目的 探讨趋化素因子超家族6（CKLF-like MARVEL transmembrane domain-containing 6，CMTM6）靶向人表皮生长因子受体2（human epidermal growth factor receptor 2，HER2）对胃癌细胞增殖、侵袭、迁移和凋亡的影响及作用机制。 方法 采用RT-qPCR和Western blot检测CMTM6在胃癌组织、癌旁正常组织和胃癌细胞中的表达水平；在AGS和BGC-823细胞中转染sh-NC和sh-CMTM6后，分别采用CCK8、Transwell和流式细胞术检测细胞增殖、侵袭和迁移，以及凋亡情况。免疫共沉淀（Co-Immunoprecipitation，Co-IP）检测CMTM6和HER2结合情况，放线菌酮（cycloheximide，CHX）检测低表达CMTM6对HER2蛋白稳定性的影响。 结果 CMTM6 mRNA和蛋白在胃癌组织中的表达水平明显高于癌旁正常组织，差异有统计学意义。低表达CMTM6能够明显抑制AGS和BGC-823细胞的增殖、侵袭和迁移，促进细胞凋亡，差异有统计学意义；过表达CMTM6能够显著促进AGS和BGC-823细胞的增殖、侵袭和迁移，抑制细胞凋亡，差异有统计学意义。Co-IP显示CMTM6和HER2存在结合，低表达CMTM6能够显著抑制HER2蛋白的表达，同时降低HER2蛋白稳定性，差异有统计学意义。
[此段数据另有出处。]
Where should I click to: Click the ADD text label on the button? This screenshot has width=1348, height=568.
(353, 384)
在AGS和BGC-823细胞中共转染LV-CMTM6和sh-HER2后，能够逆转过表达CMTM6对AGS和BGC-823细胞增殖、侵袭、迁移和凋亡的影响。 结论 CMTM6在胃癌组织和胃癌细胞中显著高表达，CMTM6能够靶向结合HER2，促进HER2蛋白的稳定性，进而促进胃癌细胞的增殖、侵袭和迁移，以及抑制胃癌细胞的凋亡。
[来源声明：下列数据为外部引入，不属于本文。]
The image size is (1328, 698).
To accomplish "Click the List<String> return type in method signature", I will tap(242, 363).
Objective To investigate the effect and mechanism of action of CKLF-like MARVEL transmembrane domain-containing6（CMTM6） targeting human epidermal growth factor receptor 2（HER2） on the proliferation，invasion，migration，and apoptosis of gastric cancer cells. Methods RT-qPCR and Western blot were used to measure the expression level of CMTM6 in gastric cancer tissue，normal paracancerous tissue，and gastric cancer cells. After AGS and BGC-823 cells were transfected with sh-NC and sh-CMTM6，CCK8 assay，Transwell assay，and flow cytometry were used to detect cell proliferation，invasion，migration，and apoptosis. Co-immunoprecipitation（Co-IP） was used to detect the binding between CMTM6 and HER2，and cycloheximide（CHX） was used to investigate the effect of low-expression CMTM6 on HER2 protein stability. Results The mRNA and protein expression levels of CMTM6 in gastric cancer tissue were significantly higher than those in normal paracancerous tissue（P<0.05）. The low expression of CMTM6 significantly inhibited the proliferation，invasion，and migration of AGS and BGC-823 cells and promoted cell apoptosis（P<0.05），while overexpression of CMTM6 significantly promoted the proliferation，invasion，and migration of AGS and BGC-823 cells and inhibited cell apoptosis. Co-IP showed the existence of binding between CMTM6 and HER2，and the low expression of CMTM6 significantly inhibited the expression of HER2 protein（P<0.05） and reduced HER2 protein stability（P<0.05）. Co-transfection of LV-CMTM6 and sh-HER2 in AGS and BGC-823 cells could reverse the effect of CMTM6 overexpression on the proliferation，invasion，migration，and apoptosis of AGS and BGC-823 cells. Conclusion CMTM6 is significantly highly expressed in gastric cancer tissue and cells. CMTM6 can promote HER2 protein stability through targeted binding to HER2，thereby promoting the proliferation，invasion，and migration of gastric cancer cells and inhibiting the apoptosis of gastric cancer cells.